- Email: firstname.lastname@example.org
- Thesis title: Dynamics of Packed Soft Colloids
I have an MPhys in Theoretical Physics from University of Leeds. I've previously done research on the chemistry of pre-stellar cores, and molecular dynamics for stability of tiny crystallites as summer research projects during my undergraduate degree.
I have also completed a PhD internship with IBM resarch utilising Dissipative Particle Dynamics (DPD) simulations with the DL-POLY package, including modifying Fortran code of the simulation package to add further shearing options and adding features to an automation framework. I also did an amount of bencharking for these systems to check what could reasonably be run with this package and the available resources.

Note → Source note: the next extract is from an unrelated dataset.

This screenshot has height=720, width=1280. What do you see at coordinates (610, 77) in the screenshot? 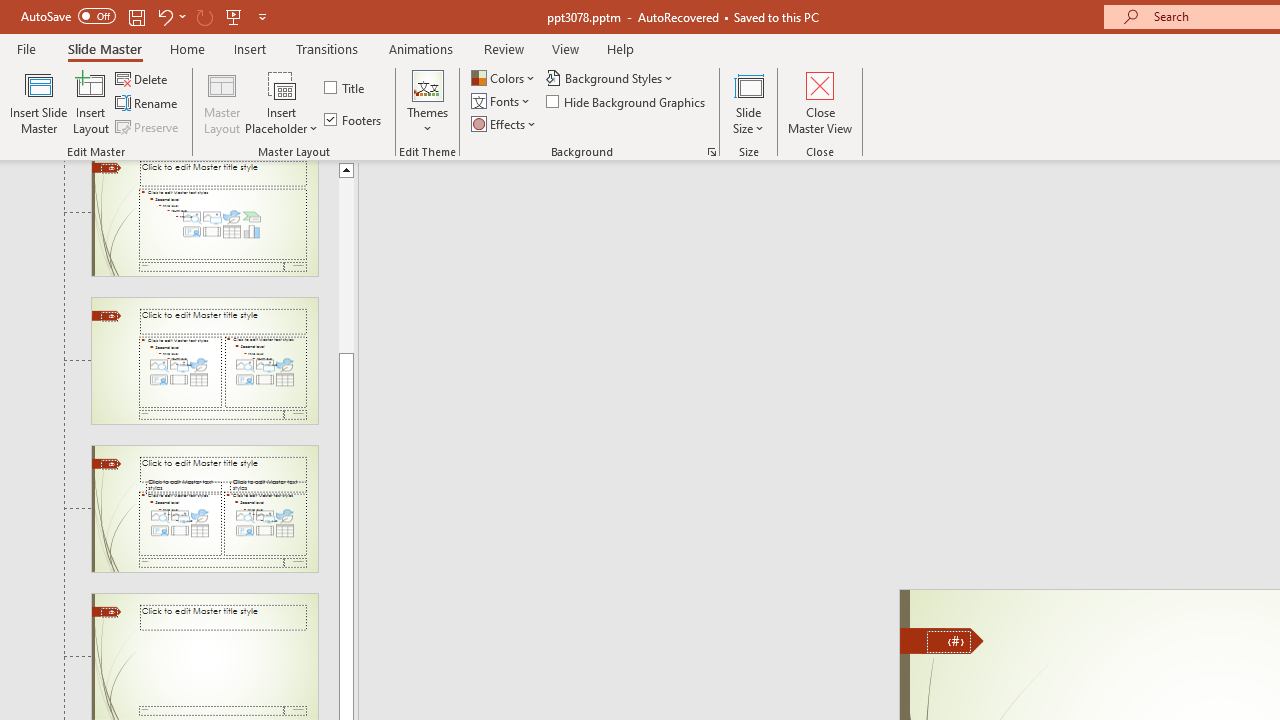
I see `'Background Styles'` at bounding box center [610, 77].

I also have a keen interest in outreach - I have been part of delivering multiple workshops to schools, including developing and refining a new workshop with other students, as well as leading on organising a topic of the "Pint of Science" festival and participating in PubHD.
’Soft’ colloids are typically micron or sub-micron scale structured objects such as polymer microgels, which consist of chemically cross-linked polymer networks that are compressible and deformable. Experiments suggest that at packing ratios where the structural dynamics of hard colloids are arrested, a soft colloid system may still be able to undergo cage-breaking due to particle deformation. However, the link between the detailed elastic properties of soft colloids and the resulting dynamics are presently not well understood. Soft packed colloids show complex rheological and flow behaviour; it is important to derive the links between the single particle elastic properties and the resulting suspension's behaviour.
My simulations utilise a recently developed computational algorithm, Fluctuating Finite Element Analysis, for simulating viscoelastic objects undergoing thermal excitation. While colloidal systems characterised by hard or radially symmetric soft potentials have been much studied, this approach captures the detailed shape deformations of the colloidal particles and ensures that the structure of the objects, as well as the effects of anisotropic deformation, are taken into account. I have explored the effect on soft colloid systems of different material properties, effective volume fraction, as well as shearing these systems. I observe rearrangement in most systems past the point it would be possible for hard-sphere systems.
- MPhys, BSc in Theoretical Physics, University of Leeds, 1st class with Honours.